**Task requirements:** Only one stretch of the data is wanted: the line containing "Task: Select Remote", the line containing "You are a computer-use agent. The image", and every line between them, copied exactly.

Stored data entries
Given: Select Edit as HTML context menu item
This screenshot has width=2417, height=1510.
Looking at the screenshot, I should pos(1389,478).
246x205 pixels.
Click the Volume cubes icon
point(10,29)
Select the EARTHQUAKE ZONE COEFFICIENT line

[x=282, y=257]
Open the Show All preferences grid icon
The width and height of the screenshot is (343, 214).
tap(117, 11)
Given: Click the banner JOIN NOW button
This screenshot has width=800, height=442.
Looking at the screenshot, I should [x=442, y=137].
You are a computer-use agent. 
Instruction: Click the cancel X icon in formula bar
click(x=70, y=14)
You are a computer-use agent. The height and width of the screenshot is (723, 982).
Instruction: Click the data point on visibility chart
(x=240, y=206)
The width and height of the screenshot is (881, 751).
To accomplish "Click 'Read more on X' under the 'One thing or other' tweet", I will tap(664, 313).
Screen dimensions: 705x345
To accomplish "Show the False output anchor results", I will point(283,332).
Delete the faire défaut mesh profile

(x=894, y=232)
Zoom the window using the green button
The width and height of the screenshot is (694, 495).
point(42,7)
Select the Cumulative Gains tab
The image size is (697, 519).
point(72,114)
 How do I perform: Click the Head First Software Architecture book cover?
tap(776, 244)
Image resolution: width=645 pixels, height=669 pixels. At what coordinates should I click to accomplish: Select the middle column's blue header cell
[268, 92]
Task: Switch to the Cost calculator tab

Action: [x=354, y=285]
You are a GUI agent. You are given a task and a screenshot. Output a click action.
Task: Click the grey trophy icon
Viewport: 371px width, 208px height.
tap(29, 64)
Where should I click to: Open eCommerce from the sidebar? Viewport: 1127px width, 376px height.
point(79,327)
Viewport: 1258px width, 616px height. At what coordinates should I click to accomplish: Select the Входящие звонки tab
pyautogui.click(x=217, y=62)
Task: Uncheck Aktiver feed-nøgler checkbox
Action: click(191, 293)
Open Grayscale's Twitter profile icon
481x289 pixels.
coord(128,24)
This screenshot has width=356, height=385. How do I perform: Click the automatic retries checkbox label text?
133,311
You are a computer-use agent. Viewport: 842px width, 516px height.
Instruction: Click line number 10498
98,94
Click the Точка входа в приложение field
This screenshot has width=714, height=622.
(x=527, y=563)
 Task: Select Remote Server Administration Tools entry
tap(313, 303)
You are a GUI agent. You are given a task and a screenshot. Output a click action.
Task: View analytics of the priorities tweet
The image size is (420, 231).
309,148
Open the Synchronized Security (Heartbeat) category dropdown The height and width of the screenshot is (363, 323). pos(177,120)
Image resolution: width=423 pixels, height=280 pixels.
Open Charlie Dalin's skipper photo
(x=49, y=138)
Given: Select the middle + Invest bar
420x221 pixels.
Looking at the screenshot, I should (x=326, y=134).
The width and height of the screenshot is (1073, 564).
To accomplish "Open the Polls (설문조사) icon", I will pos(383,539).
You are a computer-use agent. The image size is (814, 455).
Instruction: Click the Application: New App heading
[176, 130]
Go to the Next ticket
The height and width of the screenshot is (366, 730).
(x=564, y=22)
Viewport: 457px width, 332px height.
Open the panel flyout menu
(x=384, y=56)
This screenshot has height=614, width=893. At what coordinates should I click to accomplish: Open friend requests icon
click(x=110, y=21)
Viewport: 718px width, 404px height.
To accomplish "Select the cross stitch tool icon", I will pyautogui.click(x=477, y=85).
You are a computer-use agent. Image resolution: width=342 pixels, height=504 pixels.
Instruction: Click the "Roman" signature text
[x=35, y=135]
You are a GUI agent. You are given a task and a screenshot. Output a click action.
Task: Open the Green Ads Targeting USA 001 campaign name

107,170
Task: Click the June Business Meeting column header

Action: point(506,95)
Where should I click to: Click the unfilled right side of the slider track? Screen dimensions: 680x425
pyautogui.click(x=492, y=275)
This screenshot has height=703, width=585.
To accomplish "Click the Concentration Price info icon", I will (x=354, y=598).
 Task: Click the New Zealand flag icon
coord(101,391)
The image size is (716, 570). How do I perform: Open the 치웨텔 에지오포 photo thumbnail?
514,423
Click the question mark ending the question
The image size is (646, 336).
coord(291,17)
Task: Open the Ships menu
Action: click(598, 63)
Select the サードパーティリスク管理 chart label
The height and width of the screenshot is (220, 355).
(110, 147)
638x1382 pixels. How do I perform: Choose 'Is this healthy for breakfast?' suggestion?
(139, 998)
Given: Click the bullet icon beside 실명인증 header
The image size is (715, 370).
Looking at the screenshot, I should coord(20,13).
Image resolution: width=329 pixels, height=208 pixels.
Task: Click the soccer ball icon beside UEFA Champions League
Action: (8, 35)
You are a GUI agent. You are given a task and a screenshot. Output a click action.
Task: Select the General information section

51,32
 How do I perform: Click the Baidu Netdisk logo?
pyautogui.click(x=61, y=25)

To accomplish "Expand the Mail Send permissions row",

**Answer area:**
 Task: Select Remote Server Administration Tools entry
tap(313, 303)
You are a GUI agent. You are given a task and a screenshot. Output a click action.
Task: View analytics of the priorities tweet
The image size is (420, 231).
309,148
Open the Synchronized Security (Heartbeat) category dropdown The height and width of the screenshot is (363, 323). pos(177,120)
Image resolution: width=423 pixels, height=280 pixels.
Open Charlie Dalin's skipper photo
(x=49, y=138)
Given: Select the middle + Invest bar
420x221 pixels.
Looking at the screenshot, I should (x=326, y=134).
The width and height of the screenshot is (1073, 564).
To accomplish "Open the Polls (설문조사) icon", I will pos(383,539).
You are a computer-use agent. The image size is (814, 455).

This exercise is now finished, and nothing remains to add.